··· Given entries

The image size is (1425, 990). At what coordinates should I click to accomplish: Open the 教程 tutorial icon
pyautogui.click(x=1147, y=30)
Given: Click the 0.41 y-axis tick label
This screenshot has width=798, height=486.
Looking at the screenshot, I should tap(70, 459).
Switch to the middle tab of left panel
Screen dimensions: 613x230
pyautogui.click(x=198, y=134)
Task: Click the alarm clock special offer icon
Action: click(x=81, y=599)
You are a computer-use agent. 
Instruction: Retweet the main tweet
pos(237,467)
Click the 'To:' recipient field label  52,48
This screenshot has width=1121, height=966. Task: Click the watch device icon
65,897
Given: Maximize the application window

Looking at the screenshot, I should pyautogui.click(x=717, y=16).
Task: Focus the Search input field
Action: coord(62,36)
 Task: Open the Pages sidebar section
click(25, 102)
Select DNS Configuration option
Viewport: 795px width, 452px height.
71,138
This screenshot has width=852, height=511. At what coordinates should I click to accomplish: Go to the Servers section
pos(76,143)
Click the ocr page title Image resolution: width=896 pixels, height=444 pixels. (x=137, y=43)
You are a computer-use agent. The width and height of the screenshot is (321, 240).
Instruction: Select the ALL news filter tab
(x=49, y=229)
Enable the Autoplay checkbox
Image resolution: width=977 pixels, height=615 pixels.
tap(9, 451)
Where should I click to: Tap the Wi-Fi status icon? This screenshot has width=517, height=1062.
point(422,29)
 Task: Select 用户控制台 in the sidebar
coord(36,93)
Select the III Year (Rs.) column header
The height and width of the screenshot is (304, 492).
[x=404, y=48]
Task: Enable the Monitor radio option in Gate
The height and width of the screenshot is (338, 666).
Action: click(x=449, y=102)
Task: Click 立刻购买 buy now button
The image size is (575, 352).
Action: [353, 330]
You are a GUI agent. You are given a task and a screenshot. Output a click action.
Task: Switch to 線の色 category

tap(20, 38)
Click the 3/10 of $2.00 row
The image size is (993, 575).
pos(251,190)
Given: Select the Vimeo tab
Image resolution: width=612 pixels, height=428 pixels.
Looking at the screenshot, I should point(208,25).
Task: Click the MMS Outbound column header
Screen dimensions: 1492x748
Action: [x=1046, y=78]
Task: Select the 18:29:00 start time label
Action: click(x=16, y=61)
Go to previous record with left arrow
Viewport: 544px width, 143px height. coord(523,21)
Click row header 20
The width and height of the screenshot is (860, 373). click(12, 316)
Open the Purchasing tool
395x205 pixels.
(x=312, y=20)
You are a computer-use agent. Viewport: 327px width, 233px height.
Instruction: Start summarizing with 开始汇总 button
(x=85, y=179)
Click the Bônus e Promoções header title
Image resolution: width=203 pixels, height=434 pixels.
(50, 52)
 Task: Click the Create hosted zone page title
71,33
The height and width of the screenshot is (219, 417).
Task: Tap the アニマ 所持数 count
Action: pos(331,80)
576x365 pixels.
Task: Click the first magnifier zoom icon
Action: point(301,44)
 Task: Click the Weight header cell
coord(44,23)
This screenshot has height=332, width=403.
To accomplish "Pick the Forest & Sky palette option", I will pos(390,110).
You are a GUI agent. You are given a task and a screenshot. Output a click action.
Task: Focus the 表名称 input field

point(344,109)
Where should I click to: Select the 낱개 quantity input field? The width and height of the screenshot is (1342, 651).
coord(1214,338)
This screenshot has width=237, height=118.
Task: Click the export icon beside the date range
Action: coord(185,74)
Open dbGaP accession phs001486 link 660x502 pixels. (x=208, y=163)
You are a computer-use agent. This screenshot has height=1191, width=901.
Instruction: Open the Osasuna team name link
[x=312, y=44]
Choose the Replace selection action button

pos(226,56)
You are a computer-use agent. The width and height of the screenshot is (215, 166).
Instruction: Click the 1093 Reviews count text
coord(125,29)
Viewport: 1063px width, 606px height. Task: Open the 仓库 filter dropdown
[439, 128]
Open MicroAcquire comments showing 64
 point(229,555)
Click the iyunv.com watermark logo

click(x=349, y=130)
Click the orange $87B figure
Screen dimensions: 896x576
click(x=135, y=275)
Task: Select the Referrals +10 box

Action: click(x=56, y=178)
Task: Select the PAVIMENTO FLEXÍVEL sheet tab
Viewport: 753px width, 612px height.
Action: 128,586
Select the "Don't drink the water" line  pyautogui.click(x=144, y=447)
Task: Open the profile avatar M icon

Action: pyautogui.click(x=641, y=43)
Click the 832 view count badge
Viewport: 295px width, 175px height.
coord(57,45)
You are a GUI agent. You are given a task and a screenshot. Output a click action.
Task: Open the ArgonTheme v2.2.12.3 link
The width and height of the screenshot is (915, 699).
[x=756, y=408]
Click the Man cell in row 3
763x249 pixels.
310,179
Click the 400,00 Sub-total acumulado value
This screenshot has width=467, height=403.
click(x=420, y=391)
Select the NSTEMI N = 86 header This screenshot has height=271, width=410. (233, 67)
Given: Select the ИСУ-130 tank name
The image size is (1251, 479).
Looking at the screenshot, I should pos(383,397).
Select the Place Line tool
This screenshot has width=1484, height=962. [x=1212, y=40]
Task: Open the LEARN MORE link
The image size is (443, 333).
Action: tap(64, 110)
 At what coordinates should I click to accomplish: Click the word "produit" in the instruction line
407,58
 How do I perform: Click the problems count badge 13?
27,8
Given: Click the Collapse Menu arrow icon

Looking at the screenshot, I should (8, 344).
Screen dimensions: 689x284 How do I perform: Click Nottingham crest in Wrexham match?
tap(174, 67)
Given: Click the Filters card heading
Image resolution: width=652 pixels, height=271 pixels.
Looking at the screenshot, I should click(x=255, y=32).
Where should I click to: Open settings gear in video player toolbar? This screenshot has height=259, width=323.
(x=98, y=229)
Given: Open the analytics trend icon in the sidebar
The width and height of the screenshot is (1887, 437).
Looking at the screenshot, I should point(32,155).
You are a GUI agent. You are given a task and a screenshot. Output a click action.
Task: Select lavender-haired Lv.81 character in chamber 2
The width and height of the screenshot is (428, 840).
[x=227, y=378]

······

Problem to solve: Write out, from the lines above, only those from the line with "Given: Click the 0.41 y-axis tick label" to the line with "Task: Enable the Monitor radio option in Gate", exactly as given, including the first and the last.

Output of the exercise:
Given: Click the 0.41 y-axis tick label
This screenshot has width=798, height=486.
Looking at the screenshot, I should tap(70, 459).
Switch to the middle tab of left panel
Screen dimensions: 613x230
pyautogui.click(x=198, y=134)
Task: Click the alarm clock special offer icon
Action: click(x=81, y=599)
You are a computer-use agent. 
Instruction: Retweet the main tweet
pos(237,467)
Click the 'To:' recipient field label  52,48
This screenshot has width=1121, height=966. Task: Click the watch device icon
65,897
Given: Maximize the application window

Looking at the screenshot, I should pyautogui.click(x=717, y=16).
Task: Focus the Search input field
Action: coord(62,36)
 Task: Open the Pages sidebar section
click(25, 102)
Select DNS Configuration option
Viewport: 795px width, 452px height.
71,138
This screenshot has width=852, height=511. At what coordinates should I click to accomplish: Go to the Servers section
pos(76,143)
Click the ocr page title Image resolution: width=896 pixels, height=444 pixels. (x=137, y=43)
You are a computer-use agent. The width and height of the screenshot is (321, 240).
Instruction: Select the ALL news filter tab
(x=49, y=229)
Enable the Autoplay checkbox
Image resolution: width=977 pixels, height=615 pixels.
tap(9, 451)
Where should I click to: Tap the Wi-Fi status icon? This screenshot has width=517, height=1062.
point(422,29)
 Task: Select 用户控制台 in the sidebar
coord(36,93)
Select the III Year (Rs.) column header
The height and width of the screenshot is (304, 492).
[x=404, y=48]
Task: Enable the Monitor radio option in Gate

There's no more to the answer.